All records, exactly as written, minus the pictures: copy them out.

[SOURCE RECORDS Boundary: Start]

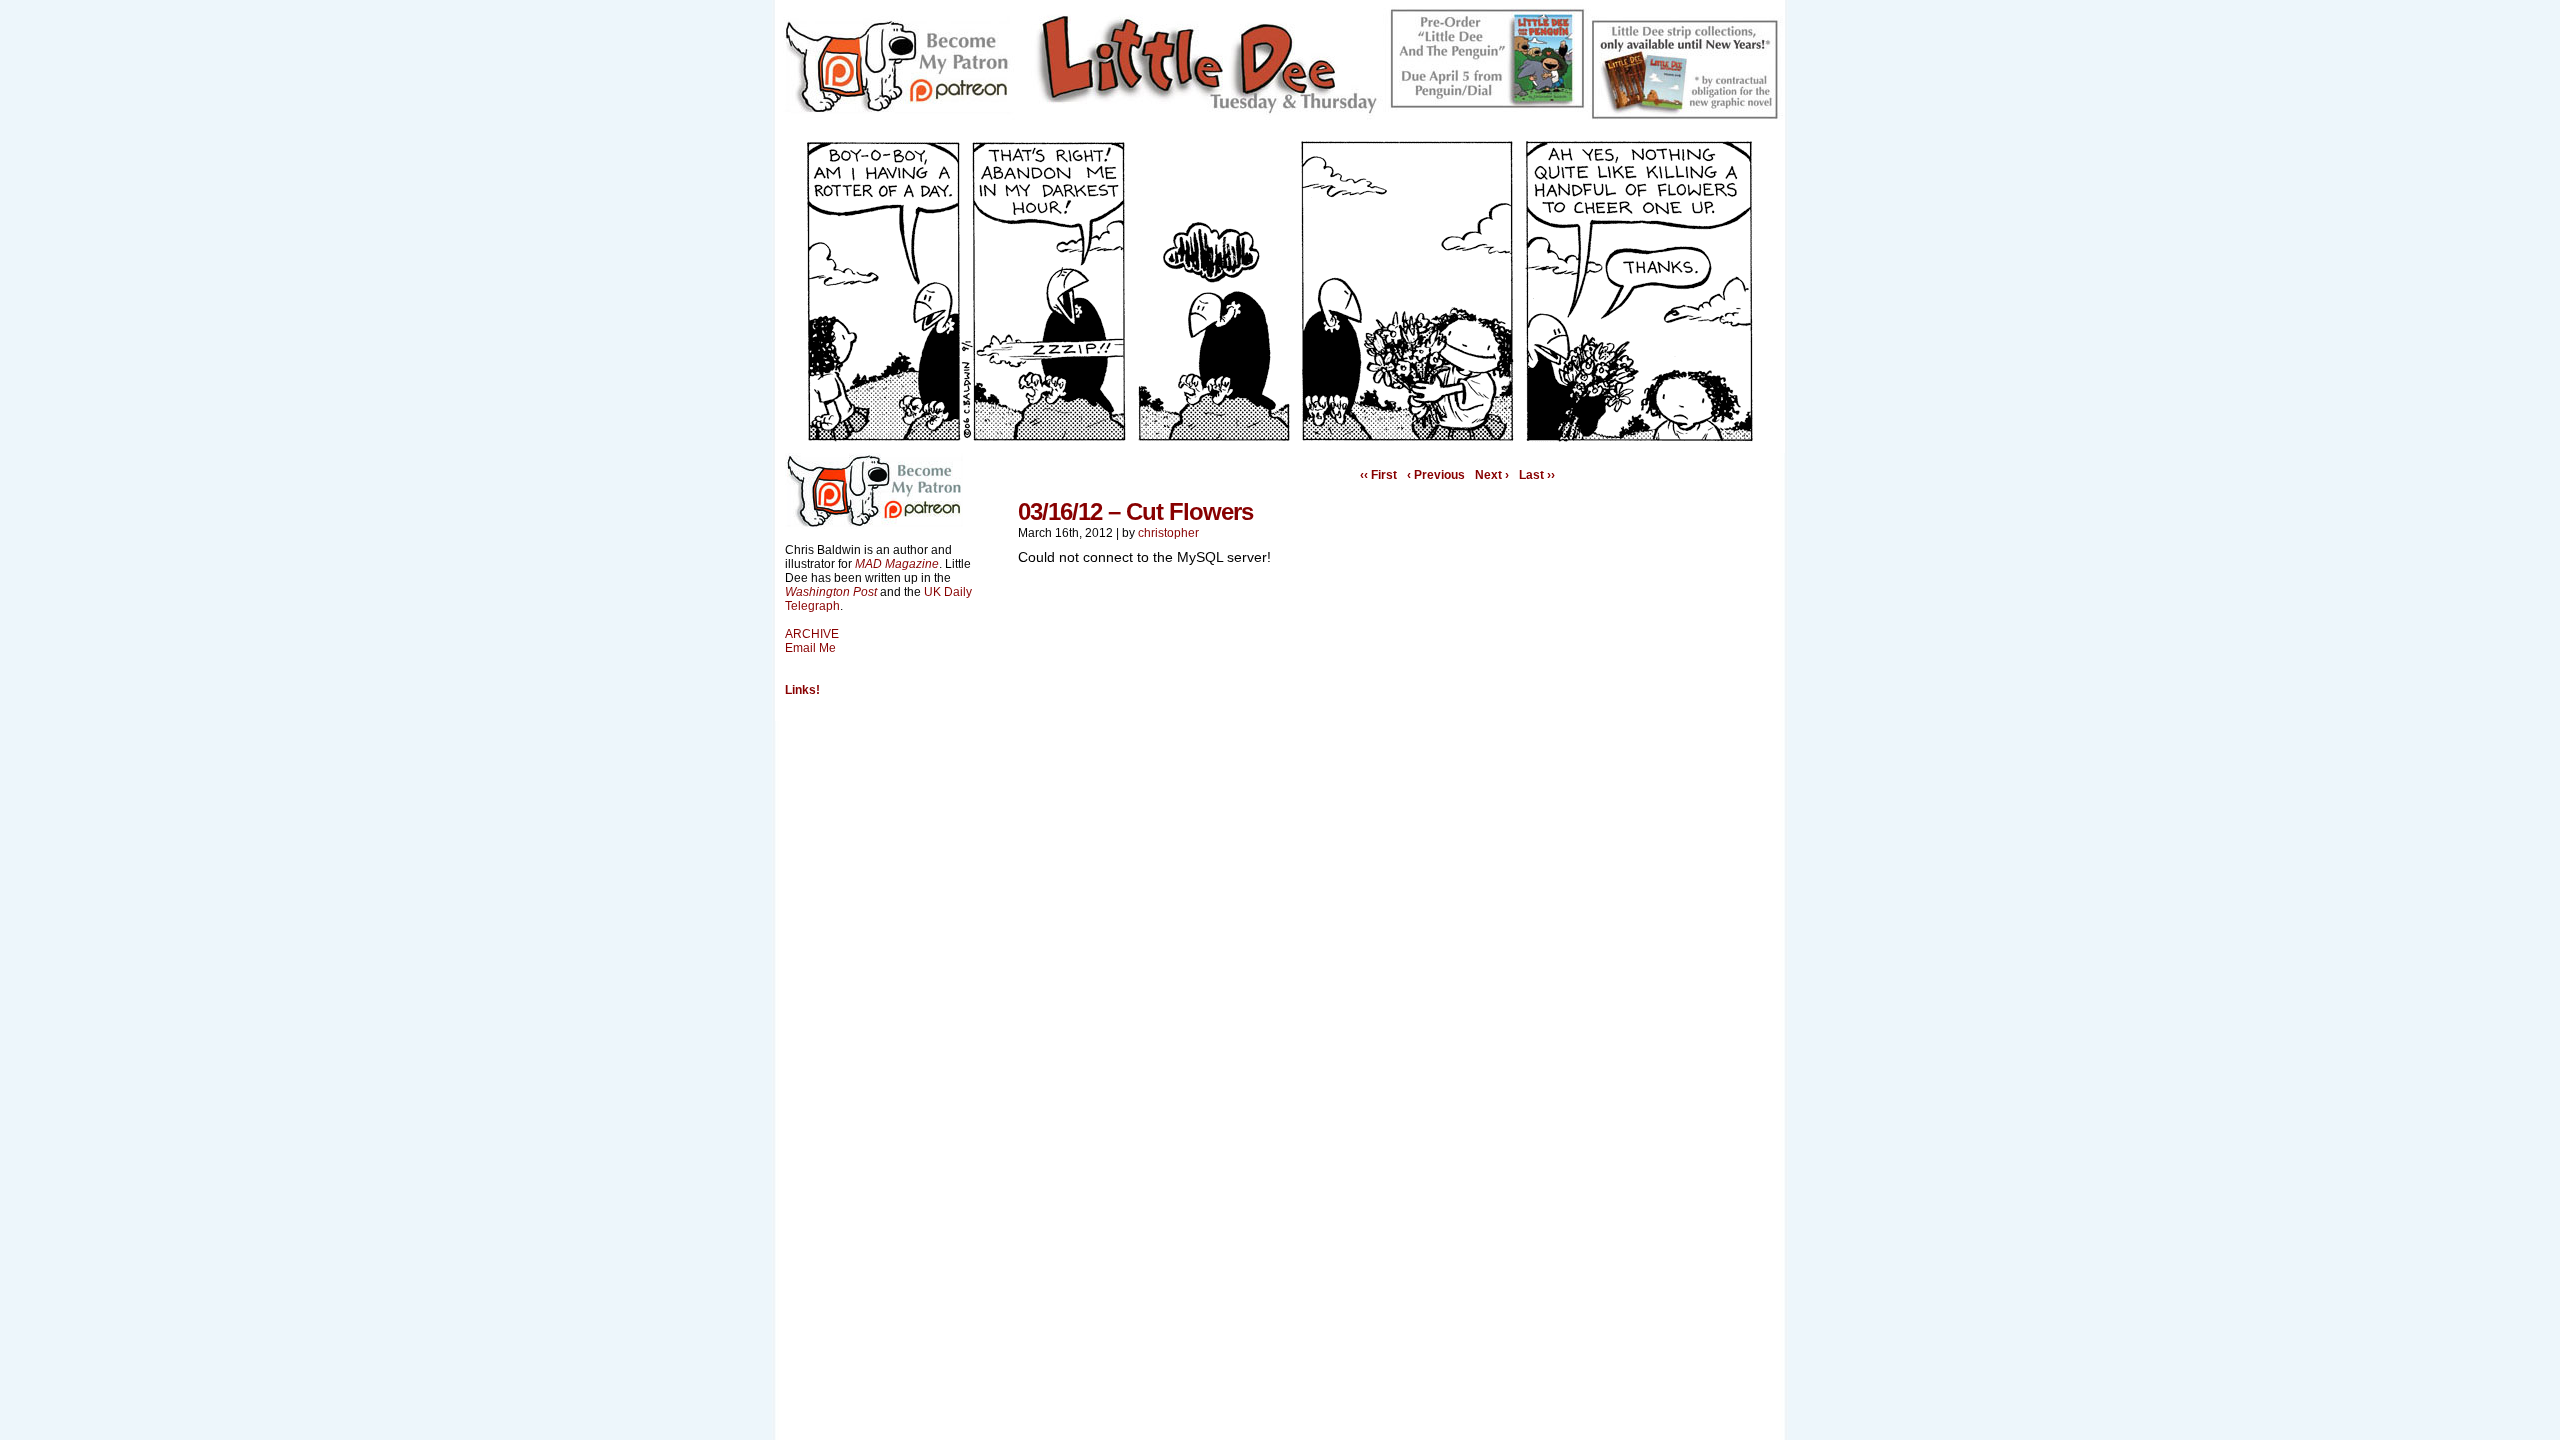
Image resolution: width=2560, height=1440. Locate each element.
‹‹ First (1378, 475)
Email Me (810, 648)
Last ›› (1537, 475)
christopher (1168, 533)
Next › (1492, 475)
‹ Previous (1436, 475)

[SOURCE RECORDS Boundary: End]

> **ANSWER FOR THIS EXERCISE**
Image resolution: width=2560, height=1440. Locate each element.
‹‹ First (1378, 475)
Email Me (810, 648)
Last ›› (1537, 475)
christopher (1168, 533)
Next › (1492, 475)
‹ Previous (1436, 475)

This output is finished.